> _INSTRUCTION_: Recast the stretch from the start of the material through the line containing "click(171, 82)" as a numbered list, omitting blank lines and leaving out the pictures.

(Entries on finding words and elements)
----
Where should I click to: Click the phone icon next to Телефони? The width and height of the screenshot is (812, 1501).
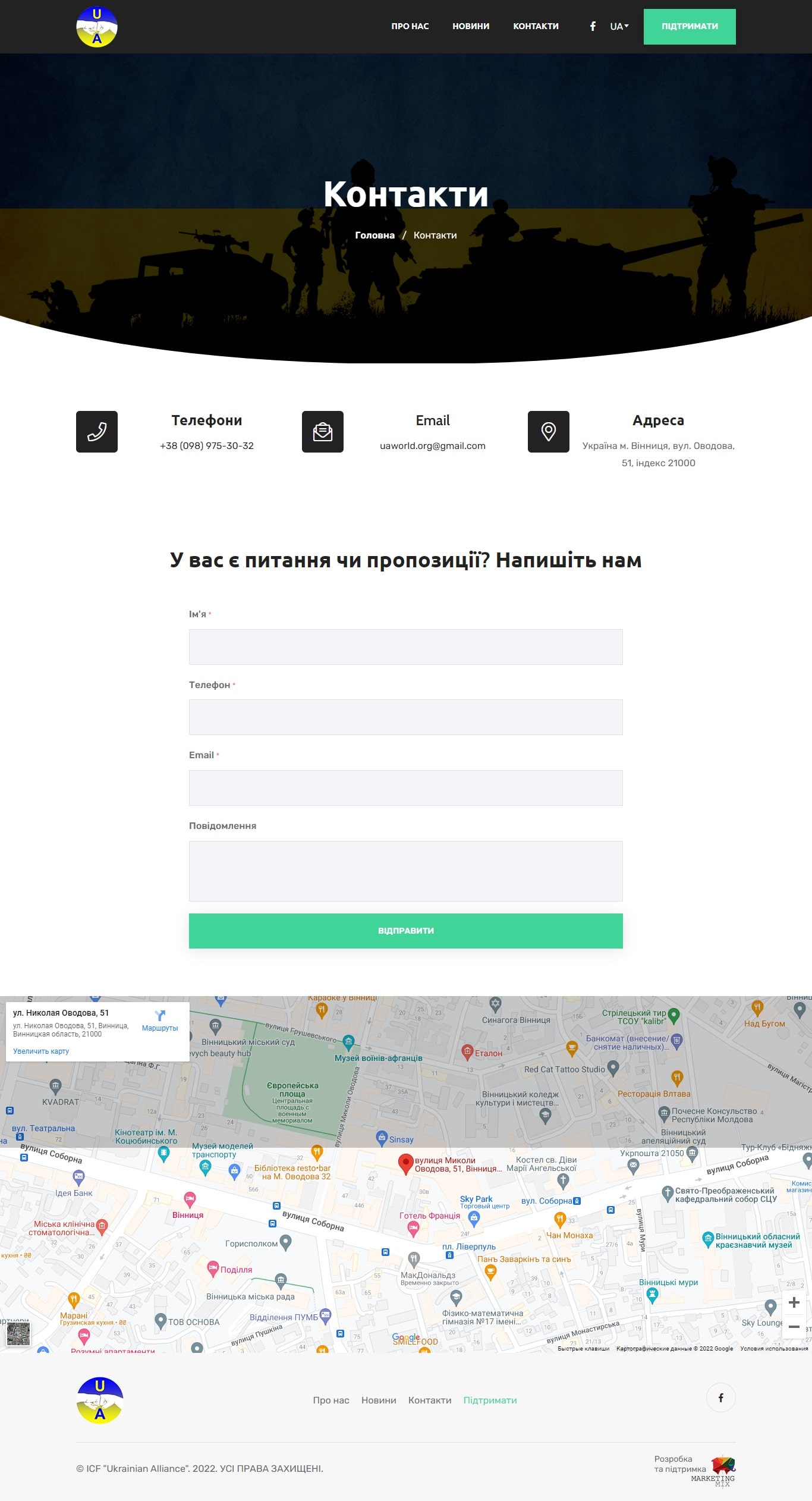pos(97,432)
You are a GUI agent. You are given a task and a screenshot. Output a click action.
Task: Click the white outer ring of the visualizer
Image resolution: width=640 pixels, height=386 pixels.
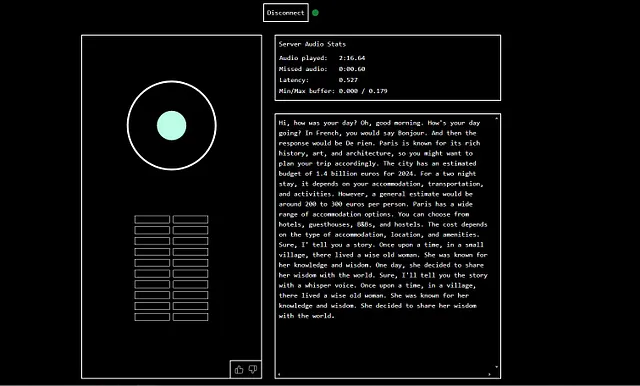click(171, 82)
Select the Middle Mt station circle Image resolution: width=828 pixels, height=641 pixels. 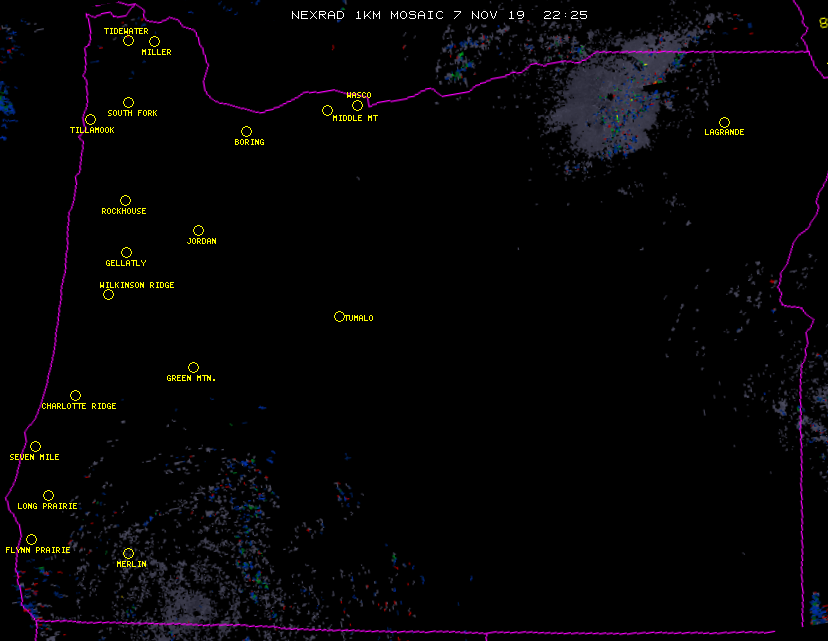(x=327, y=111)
----
> _RESPONSE_:
1. Where should I click to: Click the phone icon next to Телефони? The width and height of the screenshot is (812, 1501).
2. pos(97,432)
3. You are a GUI agent. You are given a task and a screenshot. Output a click action.
4. Task: Click the white outer ring of the visualizer
5. Image resolution: width=640 pixels, height=386 pixels.
6. click(171, 82)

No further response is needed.